The point is I can’t stand my inabilities. I can’t stand any short-coming and therefore I need to fix it. Just recently, I was denied an in-person interview at a job I really wanted cause I didn’t have enough web expertise. This is true. There’s nothing wrong about the statement. Today I started going through tutorials on HTML, XML, CSS and the like. Things I don’t really know. Thinking that, well, there’s so many jobs out there at tech startups that require coders. I don’t want to be a code monkey, but I should at least understand the stuff. Now I come from a background of taking some classes in java. I code in FORTRAN of all languages in my current job and have even done some visual basic for applications. In comparison, I had always thought web development was going to be hard! I looked at these tutorials and I had no problem at all. I couldn’t believe I didn’t put these things on my resume or that anyone would put these things on their resume because they seemed so simple and straight forward. Now mind you, I’m talking just about the markup languages and being able to understand it. I’m not talking about serious script editing or the real work that these Web APIs do.
I have these shortcomings and I feel the need to overcome them whenever I can. That’s why I started this blog, aptly named ‘Left Brain to Right Brain’. My left-brain has full control at the moment. I know I have a good capacity to do right-brain activities. I just need to be in the moment. I have artistic ability, I have creativity, I just haven’t tapped into them in …er, years. So as I try to write this, I’m trying to employ more of my right-brain side.

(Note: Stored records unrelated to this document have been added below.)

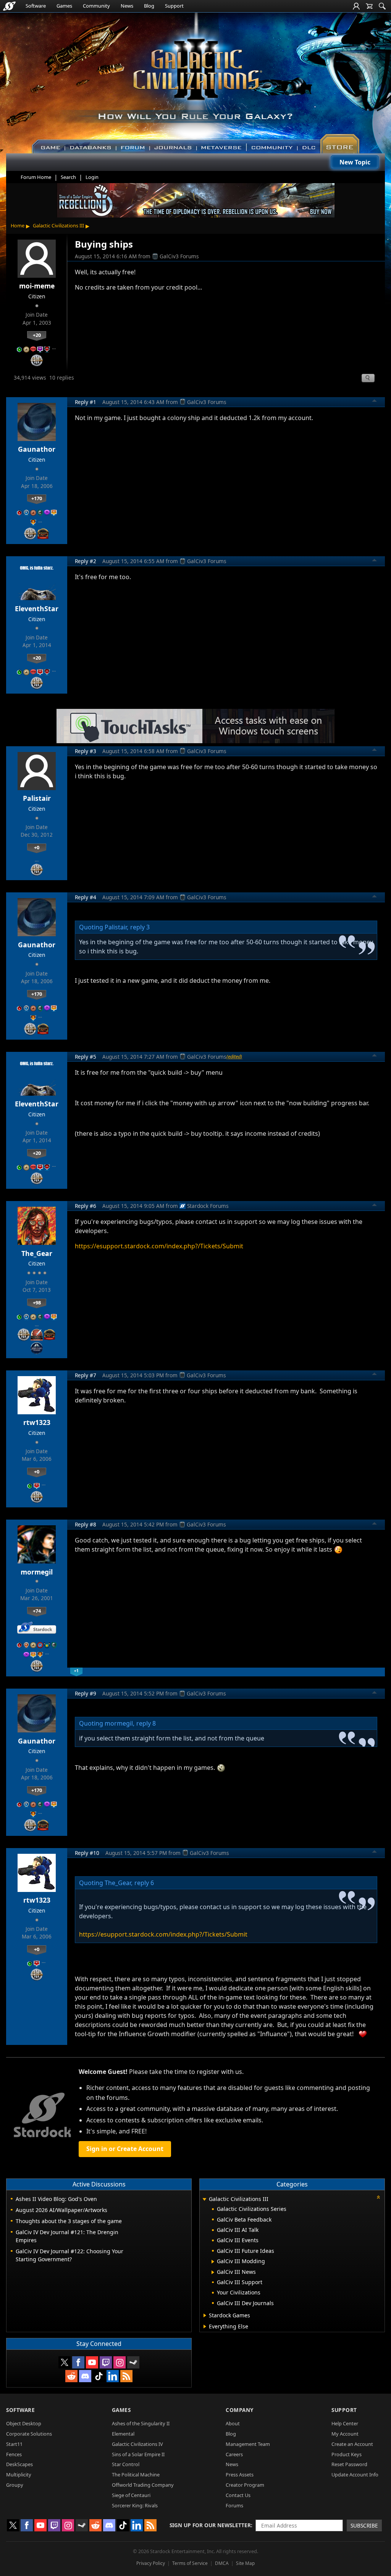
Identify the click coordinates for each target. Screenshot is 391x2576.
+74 (37, 1610)
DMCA (222, 2563)
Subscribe (364, 2525)
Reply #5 (85, 1056)
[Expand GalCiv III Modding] (213, 2262)
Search (68, 177)
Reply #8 (85, 1524)
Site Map (245, 2563)
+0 (36, 847)
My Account (345, 2433)
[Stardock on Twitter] (64, 2362)
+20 (37, 335)
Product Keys (346, 2454)
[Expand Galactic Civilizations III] (204, 2199)
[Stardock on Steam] (133, 2362)
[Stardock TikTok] (99, 2376)
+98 (37, 1302)
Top (374, 401)
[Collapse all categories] (378, 2197)
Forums (234, 2505)
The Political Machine (136, 2474)
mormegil (37, 1571)
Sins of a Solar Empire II (138, 2454)
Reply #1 (85, 402)
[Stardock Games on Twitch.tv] (106, 2362)
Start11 (14, 2444)
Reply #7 (85, 1375)
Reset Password (349, 2464)
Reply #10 (87, 1852)
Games (64, 5)
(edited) (234, 1056)
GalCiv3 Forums (179, 256)
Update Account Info (354, 2474)
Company (240, 2409)
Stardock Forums (208, 1205)
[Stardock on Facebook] (78, 2362)
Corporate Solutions (29, 2433)
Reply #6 (85, 1205)
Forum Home (36, 177)
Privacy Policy (150, 2563)
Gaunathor (36, 449)
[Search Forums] (382, 6)
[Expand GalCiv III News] (213, 2272)
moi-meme (37, 285)
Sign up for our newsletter (210, 2525)
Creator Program (245, 2484)
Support (174, 5)
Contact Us (238, 2495)
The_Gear (36, 1253)
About (233, 2423)
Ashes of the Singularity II (141, 2423)
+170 (36, 498)
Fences (14, 2454)
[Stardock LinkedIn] (113, 2376)
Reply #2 (85, 561)
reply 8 (146, 1723)
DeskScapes (19, 2464)
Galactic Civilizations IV (137, 2444)
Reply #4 (85, 897)
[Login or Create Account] (356, 6)
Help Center (344, 2423)
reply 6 (144, 1883)
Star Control (125, 2464)
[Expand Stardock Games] (205, 2315)
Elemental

I lock up because writing for me is something that can’t be done perfectly. That you always have to work at it. That it’s hard work and you could iterate it a thousand times and it will never be perfect in my mind’s eye. So today I’m trying a new approach. You’ll notice that the previous blog posts are all pretty stilted or just a short little tribute like videos or a picture. I’m trying today to record my voice on my phone and then transcribe it to a blog post.
Ha! Funny thing is once I started recording, I had all these thoughts in my head that are just a stream of conscious but once I start recording I can’t even… I lock up… it’s incredible. That’s what the story of this blog is. It’s me starting in a very left-brain centric area and trying to move more right-brain as I progress through my career out of nuclear engineering and hopefully eventually into starting my own company. And that’s that.